Readers and critics of HEATH point out the fact that upon initial reading, the brain automatically corrects the word "untilted" to "untitled", prompting different analytical suggestions for why Lin decided to title the section as such.  Some may see it as a humorous typo and reference to the fact that most readers overlook the spelling of the word, while others can argue the reasoning for the typo using the opposite definition of the word "tilt" (i.e. if tilt means unsteady or slanted, "untilted" would mean steady or firm in agreement).  Additionally, "Untitled Heath Ledger Project" was the title of Christ Norris's New York Times article following Ledger’s death, which coincidentally is another newspaper story that Lin plagiarizes in HEATH.

a history of the search engine 
Lin presents a short history of the search engine and modern-day web browsing, from Archie in 1990 to Google in 1996 to Bing in 2009.  The ability to immediately search for information on any topic has started to be considered an art form.  Concurrently, in the 23 years that search engines have been around, other web-related forms of searching and storing information have risen, such as news feeds, open directories, and online indexes full of endless information.

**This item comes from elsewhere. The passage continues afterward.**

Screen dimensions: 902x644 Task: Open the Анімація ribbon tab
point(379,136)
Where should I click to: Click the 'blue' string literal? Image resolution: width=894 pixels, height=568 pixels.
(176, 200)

Writer Danny Snelson comments on the fact that Lin uses "a history" rather than "the history", indicating that Lin's a history of the search engine is a collected singular history of the web, and that there could be many other versions or details that were left out.  Going along with the repetition of plagiarizing from other works, Lin notes that "no solely paper bound or cloth bound books were used for this work ... articles, quotes, and ideas have been annotated extensively, re-written, and removed from the following online platforms."  Snelson also relates HEATH to Ambience is a Novel with a Logo, written by Lin in 2007, which features a subtitle system consisting of citations in the format of Google search entries which correspond to passages from the body of the text.

disco OS 
Similar to the intentional mistake of "untilted", disco OS creatively misrenders Disk Operation System, translating the computational interface between users, applications, and hardware into the "post-medium" networks of disco.  Once again Lin plagiarized himself from an essay he wrote in 2008 called Disco as Operating System, which linked the generic cultural dance phenomenon to the digital age of programmed language and shed light on the production of the book.

Uncreative writing 
Writers and artists take text, pictures, and other forms of media that have already been written or created and transform them into a completely different work in order to convey or display a different message or meaning. Other "uncreative" artists include Stephanie Burt, Stephanie Barber, and Kenneth Goldsmith.  Much like these authors, Lin works around the idea of authorship itself, observing that "as the price of originality has gone down, the price of plagiarism has sky-rocketed."